Pittsburgh Post-Gazette (MCT)
Texting and "sexting," sending sexually explicit messages via mobile phone, are firmly entrenched in the high school dating scene these days, but until now little solid data has existed on to what extent these social media connections have been misused to control, harass, threaten or stalk.
A study released today provides the first solid research into cyberdating abuse, and the results are startling: Two in five teens surveyed had experienced cyberdating abuse in the context of a dating relationship in the past three months.
Thirty percent of them said they were involved in sexting, and of that group, 33 percent of females reported being asked to text photographs of themselves; 18 percent of young men were asked to do so.
" 'Sexting' is the new norm," said Rebecca Dick, lead author of the study by Children's Hospital of Pittsburgh of UPMC. It appears online today in the journal Pediatrics, but that activity is not considered cyberdating abuse based on the scale that researchers use, she added.
"Texting abuse is something we don't know a lot about in the existing literature," said Dick, a clinical research coordinator at the Division of Adolescent and Young Adult Medicine at Children's.
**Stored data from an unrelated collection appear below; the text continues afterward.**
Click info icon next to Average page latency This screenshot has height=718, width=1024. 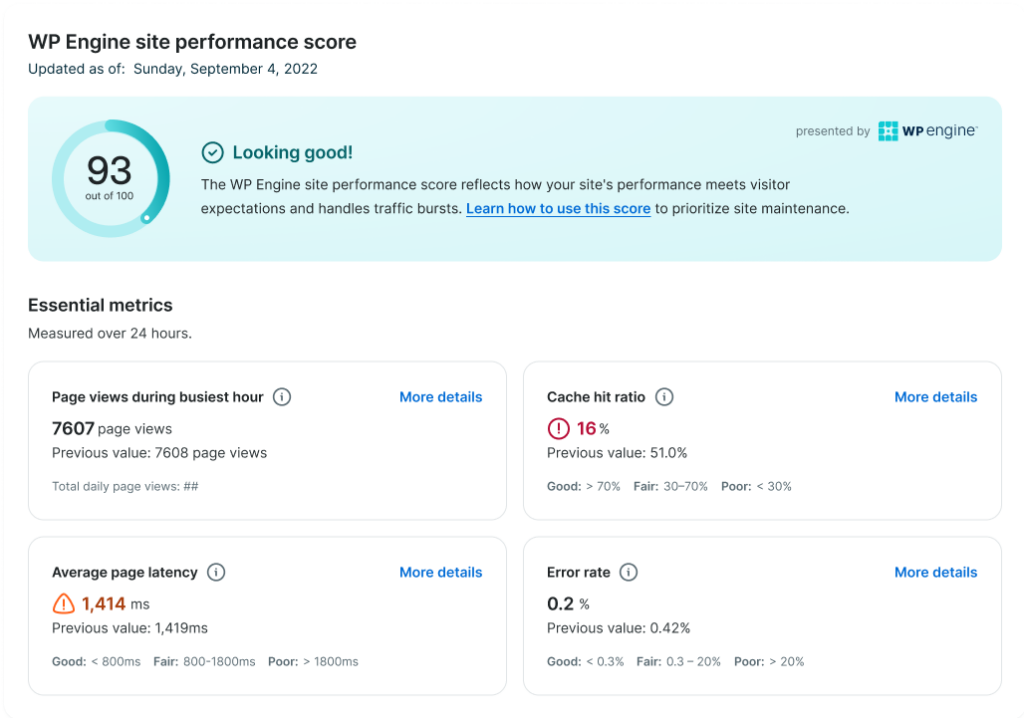click(x=216, y=572)
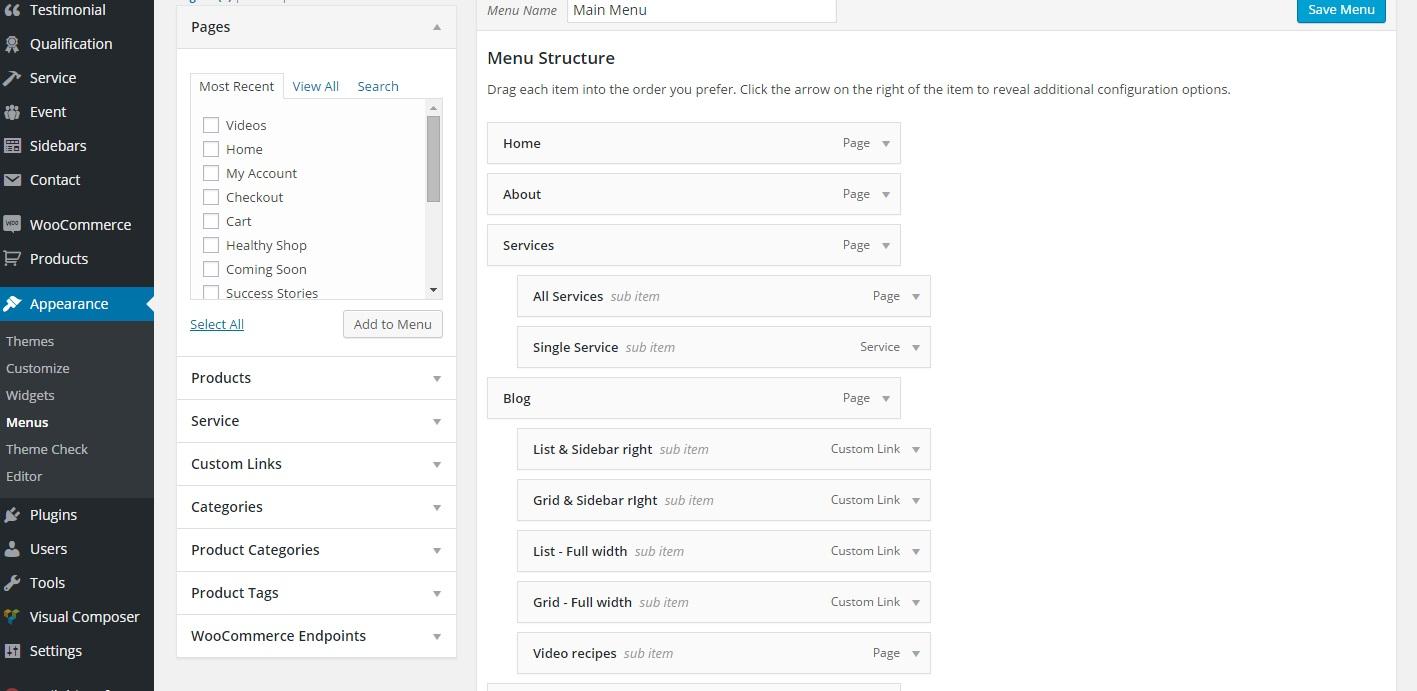Switch to the View All tab
This screenshot has width=1417, height=691.
click(x=315, y=86)
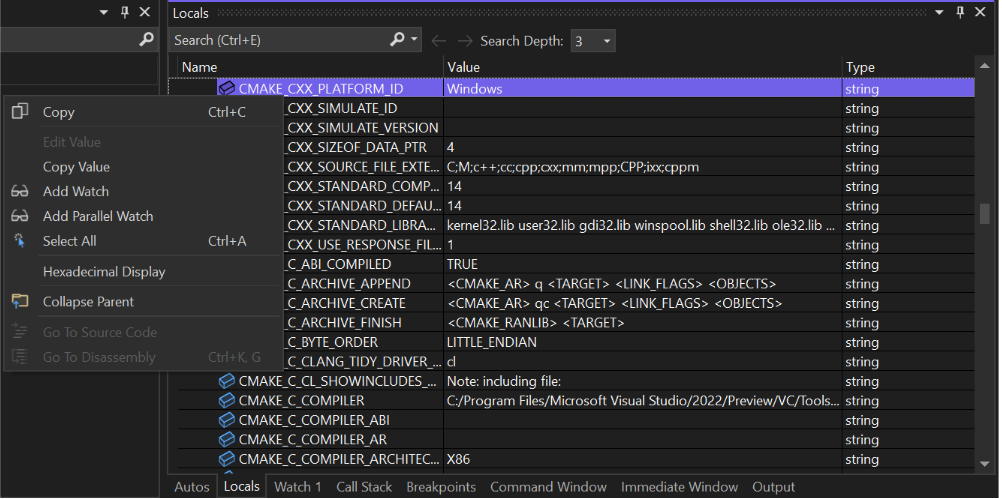Pin the Locals window with pin icon
Viewport: 1002px width, 499px height.
pyautogui.click(x=958, y=12)
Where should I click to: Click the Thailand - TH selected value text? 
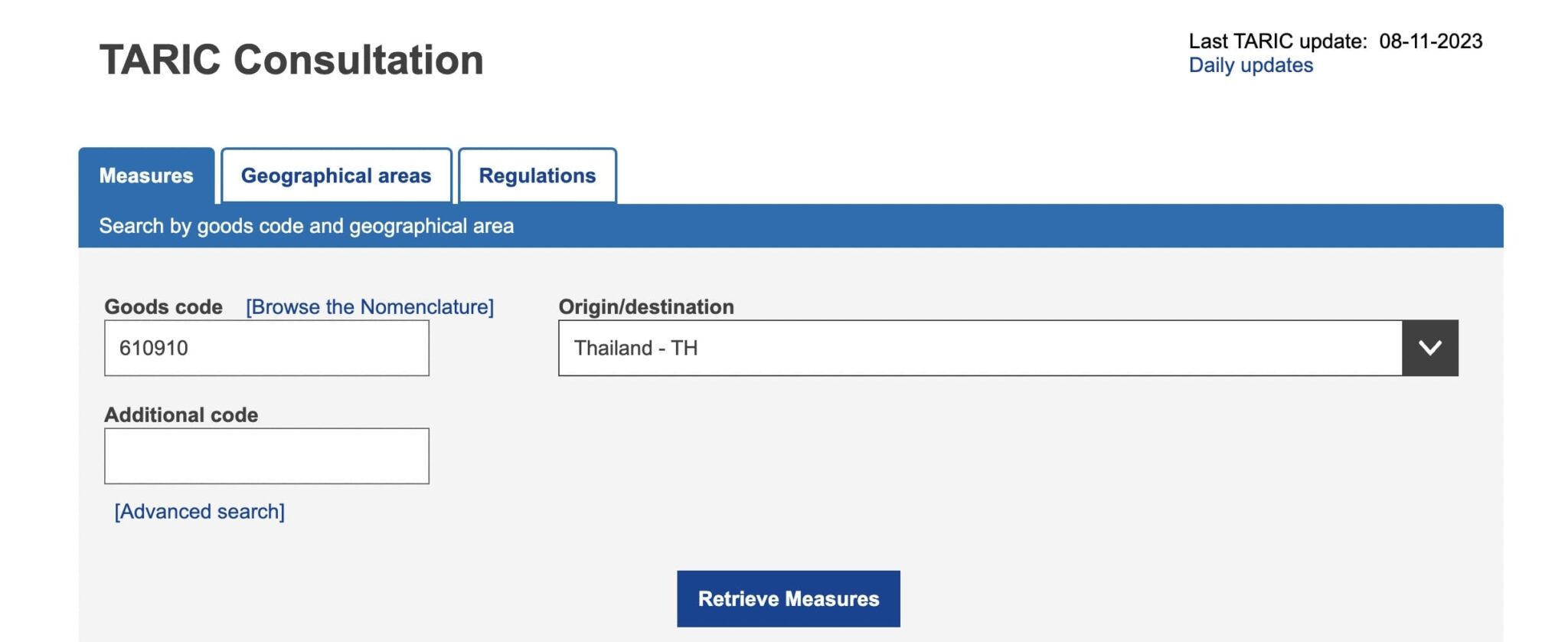click(635, 348)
The study is the first clinically based look at cyberdating abuse among young people who are using school-based health services, added senior investigator Dr. Elizabeth Miller, chief of the Division of Adolescent and Young Adult Medicine at Children's.
"What surprised me about this study was the extent to which cyberdating overlaps with sexual and physical violence in dating relationships and even outside of them," she said.